Kültür, bir toplumu bir arada tutan değerler olarak tanımlanır. Örf ve adetler, dini inançlar, gelenek ve görenekler sonucunda ortaya çıkar ve zamanla nesilden nesile aktarılarak devamlılığını sürdürür. Kültür milletleri zenginleştirir, farklılaştırır ve değiştirir. Toplumların özelliklerine göre kültürler şekillenir. Yaşanılan coğrafya, din, dil, töre gibi değerler kültürleri farklılaştıran etkenlerdir.Geçmişten günümüze tarih boyunca farklı kültüre sahip insanlar bir arada yaşamış, birbirlerinin kültürlerinden etkilenmiş ve karşılıklı olarak birbirlerinin kültürlerini benimsemişlerdir. Zamanla birbirleri ile yakınlaşarak değişmeler gösteren iki kültürün, değerlerinin bir araya gelerek birleşmesi kültür kaynaşması olarak tanımlanır. İstanbul ili kültür kaynaşmasına güzel bir örnektir. Her milletten insan bir arada yaşamaktan, farklı kültürler her gün birbirleri ile etkileşim halinde bulunmaktadır.

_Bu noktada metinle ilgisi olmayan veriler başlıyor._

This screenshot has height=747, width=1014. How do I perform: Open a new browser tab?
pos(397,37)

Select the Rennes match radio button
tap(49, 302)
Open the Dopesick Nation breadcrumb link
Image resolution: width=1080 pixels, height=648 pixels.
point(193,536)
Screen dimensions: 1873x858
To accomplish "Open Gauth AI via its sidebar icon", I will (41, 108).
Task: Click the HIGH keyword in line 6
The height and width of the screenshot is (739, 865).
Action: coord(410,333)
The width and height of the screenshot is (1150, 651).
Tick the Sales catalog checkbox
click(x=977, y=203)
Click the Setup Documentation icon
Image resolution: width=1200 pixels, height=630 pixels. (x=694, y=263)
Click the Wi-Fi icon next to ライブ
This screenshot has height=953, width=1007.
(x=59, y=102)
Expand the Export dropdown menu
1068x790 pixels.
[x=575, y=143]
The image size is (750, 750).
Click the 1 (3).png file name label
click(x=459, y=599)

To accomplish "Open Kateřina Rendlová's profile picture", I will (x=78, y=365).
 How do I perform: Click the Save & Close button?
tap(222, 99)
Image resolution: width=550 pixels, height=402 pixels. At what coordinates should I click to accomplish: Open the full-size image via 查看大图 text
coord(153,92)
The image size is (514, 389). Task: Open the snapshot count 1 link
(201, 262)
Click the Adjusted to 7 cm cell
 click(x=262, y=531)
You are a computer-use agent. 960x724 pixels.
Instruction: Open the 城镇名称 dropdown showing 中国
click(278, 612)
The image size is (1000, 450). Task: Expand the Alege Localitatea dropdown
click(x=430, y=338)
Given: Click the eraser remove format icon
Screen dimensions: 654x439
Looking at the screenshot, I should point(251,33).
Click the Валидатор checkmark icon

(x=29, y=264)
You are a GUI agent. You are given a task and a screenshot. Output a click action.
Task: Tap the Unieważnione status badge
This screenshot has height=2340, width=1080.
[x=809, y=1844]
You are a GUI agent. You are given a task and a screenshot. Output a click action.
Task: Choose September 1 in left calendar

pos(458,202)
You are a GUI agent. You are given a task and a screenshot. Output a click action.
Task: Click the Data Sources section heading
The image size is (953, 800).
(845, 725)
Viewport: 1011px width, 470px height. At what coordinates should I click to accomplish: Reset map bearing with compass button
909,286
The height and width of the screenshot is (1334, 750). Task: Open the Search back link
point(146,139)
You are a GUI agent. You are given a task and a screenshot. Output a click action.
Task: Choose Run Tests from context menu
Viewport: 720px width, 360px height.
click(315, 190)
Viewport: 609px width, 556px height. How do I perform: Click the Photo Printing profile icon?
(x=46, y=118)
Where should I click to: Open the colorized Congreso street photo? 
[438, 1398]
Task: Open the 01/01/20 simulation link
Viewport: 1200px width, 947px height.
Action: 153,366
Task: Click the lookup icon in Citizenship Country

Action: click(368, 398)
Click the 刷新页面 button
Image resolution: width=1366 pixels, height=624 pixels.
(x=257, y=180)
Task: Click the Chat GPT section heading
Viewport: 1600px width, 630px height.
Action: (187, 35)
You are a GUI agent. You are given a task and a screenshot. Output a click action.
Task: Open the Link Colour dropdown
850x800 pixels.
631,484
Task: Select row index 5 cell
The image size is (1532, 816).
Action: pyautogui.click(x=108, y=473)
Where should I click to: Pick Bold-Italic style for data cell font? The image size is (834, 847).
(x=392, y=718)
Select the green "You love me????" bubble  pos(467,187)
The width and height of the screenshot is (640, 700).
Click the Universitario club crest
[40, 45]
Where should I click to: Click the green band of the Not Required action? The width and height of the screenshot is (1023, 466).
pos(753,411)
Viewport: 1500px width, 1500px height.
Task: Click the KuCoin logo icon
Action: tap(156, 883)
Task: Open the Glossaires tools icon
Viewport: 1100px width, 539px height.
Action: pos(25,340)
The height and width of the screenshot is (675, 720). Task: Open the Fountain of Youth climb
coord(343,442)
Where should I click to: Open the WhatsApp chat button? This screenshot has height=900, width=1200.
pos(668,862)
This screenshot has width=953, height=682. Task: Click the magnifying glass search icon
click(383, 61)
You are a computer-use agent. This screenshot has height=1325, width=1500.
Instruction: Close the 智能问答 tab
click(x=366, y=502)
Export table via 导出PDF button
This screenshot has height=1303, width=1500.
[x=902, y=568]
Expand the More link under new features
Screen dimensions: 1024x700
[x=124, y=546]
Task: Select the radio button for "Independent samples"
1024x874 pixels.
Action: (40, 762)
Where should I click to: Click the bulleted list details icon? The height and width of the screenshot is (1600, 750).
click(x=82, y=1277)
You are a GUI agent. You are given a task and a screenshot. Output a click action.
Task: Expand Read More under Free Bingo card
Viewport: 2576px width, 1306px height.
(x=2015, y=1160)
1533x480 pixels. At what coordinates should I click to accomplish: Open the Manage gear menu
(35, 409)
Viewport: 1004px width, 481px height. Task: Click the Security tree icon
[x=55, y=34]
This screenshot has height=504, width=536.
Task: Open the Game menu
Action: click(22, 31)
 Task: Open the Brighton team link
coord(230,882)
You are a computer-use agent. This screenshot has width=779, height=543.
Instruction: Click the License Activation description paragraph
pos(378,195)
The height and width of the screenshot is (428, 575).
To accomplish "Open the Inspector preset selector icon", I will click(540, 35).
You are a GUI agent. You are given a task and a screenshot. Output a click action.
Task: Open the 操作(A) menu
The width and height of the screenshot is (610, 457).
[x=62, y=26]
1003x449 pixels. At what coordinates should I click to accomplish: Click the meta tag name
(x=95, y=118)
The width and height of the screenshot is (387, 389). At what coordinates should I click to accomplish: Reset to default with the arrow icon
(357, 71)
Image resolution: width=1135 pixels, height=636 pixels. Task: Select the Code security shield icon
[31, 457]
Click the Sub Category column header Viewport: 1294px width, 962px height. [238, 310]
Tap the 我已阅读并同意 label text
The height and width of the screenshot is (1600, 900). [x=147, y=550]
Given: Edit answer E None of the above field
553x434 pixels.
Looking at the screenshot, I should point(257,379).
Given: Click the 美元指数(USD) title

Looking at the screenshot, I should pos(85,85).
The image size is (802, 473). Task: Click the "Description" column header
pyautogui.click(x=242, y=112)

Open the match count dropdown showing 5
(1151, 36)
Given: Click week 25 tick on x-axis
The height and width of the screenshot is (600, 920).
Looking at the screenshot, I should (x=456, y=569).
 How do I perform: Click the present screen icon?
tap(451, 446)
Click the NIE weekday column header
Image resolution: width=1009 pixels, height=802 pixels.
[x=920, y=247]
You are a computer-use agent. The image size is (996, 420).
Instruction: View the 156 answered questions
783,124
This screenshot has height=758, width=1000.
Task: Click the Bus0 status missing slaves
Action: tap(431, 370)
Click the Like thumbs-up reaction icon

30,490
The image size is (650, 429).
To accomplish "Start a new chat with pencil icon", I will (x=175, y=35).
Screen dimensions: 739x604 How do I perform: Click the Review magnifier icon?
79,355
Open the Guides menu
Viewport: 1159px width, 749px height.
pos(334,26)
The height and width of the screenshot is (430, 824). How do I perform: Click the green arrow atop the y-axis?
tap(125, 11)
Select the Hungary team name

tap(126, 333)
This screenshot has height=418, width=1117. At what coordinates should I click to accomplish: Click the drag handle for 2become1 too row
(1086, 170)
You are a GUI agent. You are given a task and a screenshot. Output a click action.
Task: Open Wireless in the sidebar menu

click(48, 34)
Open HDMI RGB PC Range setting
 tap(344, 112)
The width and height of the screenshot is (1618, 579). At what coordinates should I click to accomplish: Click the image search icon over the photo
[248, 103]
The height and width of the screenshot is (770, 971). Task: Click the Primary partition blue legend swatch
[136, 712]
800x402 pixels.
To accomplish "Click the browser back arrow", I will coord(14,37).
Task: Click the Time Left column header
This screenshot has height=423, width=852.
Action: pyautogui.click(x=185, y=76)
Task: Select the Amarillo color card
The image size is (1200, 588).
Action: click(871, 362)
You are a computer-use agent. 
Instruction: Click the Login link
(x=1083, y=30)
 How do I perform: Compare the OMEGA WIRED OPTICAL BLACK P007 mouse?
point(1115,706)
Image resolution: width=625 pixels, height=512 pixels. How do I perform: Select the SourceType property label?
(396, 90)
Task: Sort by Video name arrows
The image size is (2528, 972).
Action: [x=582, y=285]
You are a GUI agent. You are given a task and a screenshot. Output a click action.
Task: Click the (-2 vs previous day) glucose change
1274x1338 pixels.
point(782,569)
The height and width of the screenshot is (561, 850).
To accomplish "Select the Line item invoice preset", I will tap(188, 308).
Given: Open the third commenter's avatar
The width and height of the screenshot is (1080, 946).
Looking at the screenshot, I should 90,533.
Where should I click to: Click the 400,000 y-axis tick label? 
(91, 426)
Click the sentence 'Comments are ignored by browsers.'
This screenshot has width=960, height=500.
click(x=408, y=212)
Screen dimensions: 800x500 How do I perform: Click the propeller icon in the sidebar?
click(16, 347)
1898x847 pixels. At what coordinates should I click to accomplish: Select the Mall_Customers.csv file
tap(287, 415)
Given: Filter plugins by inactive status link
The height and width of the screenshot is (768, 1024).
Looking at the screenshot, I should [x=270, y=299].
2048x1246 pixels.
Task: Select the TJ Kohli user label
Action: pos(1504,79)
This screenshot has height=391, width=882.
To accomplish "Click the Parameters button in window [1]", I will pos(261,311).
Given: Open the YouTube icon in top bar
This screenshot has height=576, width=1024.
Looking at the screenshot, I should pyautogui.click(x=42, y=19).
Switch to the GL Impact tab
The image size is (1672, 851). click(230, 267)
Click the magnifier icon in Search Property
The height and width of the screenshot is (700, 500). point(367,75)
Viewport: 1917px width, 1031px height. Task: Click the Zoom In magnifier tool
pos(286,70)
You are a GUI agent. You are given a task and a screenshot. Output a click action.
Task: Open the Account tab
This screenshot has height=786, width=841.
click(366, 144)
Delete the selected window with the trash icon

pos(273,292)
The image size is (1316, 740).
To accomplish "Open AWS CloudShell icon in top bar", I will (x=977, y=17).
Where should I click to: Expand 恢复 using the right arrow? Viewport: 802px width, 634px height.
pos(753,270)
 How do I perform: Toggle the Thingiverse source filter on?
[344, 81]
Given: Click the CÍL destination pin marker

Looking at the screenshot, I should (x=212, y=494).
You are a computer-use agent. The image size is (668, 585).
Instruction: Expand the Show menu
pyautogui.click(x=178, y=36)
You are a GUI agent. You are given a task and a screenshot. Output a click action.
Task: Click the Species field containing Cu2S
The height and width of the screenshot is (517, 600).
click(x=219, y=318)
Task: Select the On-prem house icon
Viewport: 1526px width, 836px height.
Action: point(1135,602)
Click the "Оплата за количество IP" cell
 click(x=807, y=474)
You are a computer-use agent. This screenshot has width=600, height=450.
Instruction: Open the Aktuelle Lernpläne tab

Kendi içine kapalı kültürel bir sistem düşünmemiz olanaksızdır. Her kültürün nesnelere yükledikleri anlamlar, ahlaki tutumları ve alışkanlıkları bakımından birbirinden ayrıldıkları noktalar vardır. Örnek olarak, evli Alman çiftler akşam yemeklerinin ücretlerini ayrı ayrı öderken bizde daha çok erkeklerin ödeme yaptığı görülür. Alman usulü kavramı gündelik dile yerleşmiştir, bizde ise bu durum yadırganır. Ülkelerin kimliğini oluşturan farklı kültürlerin çeşitli sebepler ile karşılaşması ve birbirini etkilemesi kültürel kaynaşmadır. Kültürel kaynaşma yararlı olduğu gibi zararlı da olabilir. Bir kültürün başka bir kültür içinde eriyip gitmesi ve kaybolması söz konusu olabileceği gibi, iki kültürün birbirlerinin değerlerini geliştirerek varlıklarını devam ettirmeleri de olasıdır. Etkileşimin olması değişmeyi ve gelişmeyi de beraberinde getirir.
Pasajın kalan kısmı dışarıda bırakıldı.